Et voilà que le journaliste économique américain Jeff Madrick publie, en 2011, un livre qui décrit la montée de cet intégrisme aux Etats-Unis depuis 40 ans et l’intitule Age of Greed ! Le greed toujours ! C’est un livre trop important pour être résumé en quelques phrases. J’y reviendrai dans une note séparée. Mais il fait réfléchir. Madrick l’a sous-titré : The Triumph of Finance and the Decline of America, 1970 to the present (éditeur Alfred A. Knopf, New-York, 2011). Et il cite tous ces hommes de la finance, des banques et des universités qui ont fait tout ce qu’ils pouvaient pour détruire ce que Roosevelt avait bâti après la grande crise de 1929 pour contrôler la spéculation et le système bancaire. L’avidité financière qui a contaminé le monde entier est donc clairement d’origine américaine. L’épidémie a pu se répandre grâce à la mondialisation, la libre circulation des capitaux et l’admiration sans bornes pour l’Amérique des élites des pays émergents.
Mais cette avidité n’a-t-elle pas toujours existé en Amérique ? Dans l’après-guerre elle s’est emparée essentiellement de la finance et de l’économie virtuelle. Mais elle était déjà là avant cela. Dans le capitalisme industriel, depuis l’origine. Il suffit d’étudier l’histoire du capitalisme et du socialisme américains depuis le milieu du XIXème siècle.
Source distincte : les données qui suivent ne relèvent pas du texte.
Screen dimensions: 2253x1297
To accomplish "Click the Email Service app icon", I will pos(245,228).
Une avidité source d’innombrables violences et qui a fait éclore les fortunes de nombreuses dynasties dont l’origine n’a pas toujours été très honorable (je pense aux premiers barons du pétrole ou des chemins de fer par exemple). Car l’avidité incite à l’illégalité, bien évidemment.
Alors, l’avidité est-elle congénitale à l’Amérique ? Je serais tenté de le croire. Comme la violence peut-être. On trouverait probablement l’explication dans les origines, la nature de l’immigration, des affamés, des persécutés, des gens qui cherchent à survivre à tout prix. Et puis aussi dans la ruée vers l’ouest, cette longue période sans autre loi que celle du plus fort.
Hier Romney a déclaré : la philosophie de ce pays a toujours été de créer de la richesse (c'est-à-dire la mienne), non de la distribuer. Tout est dit.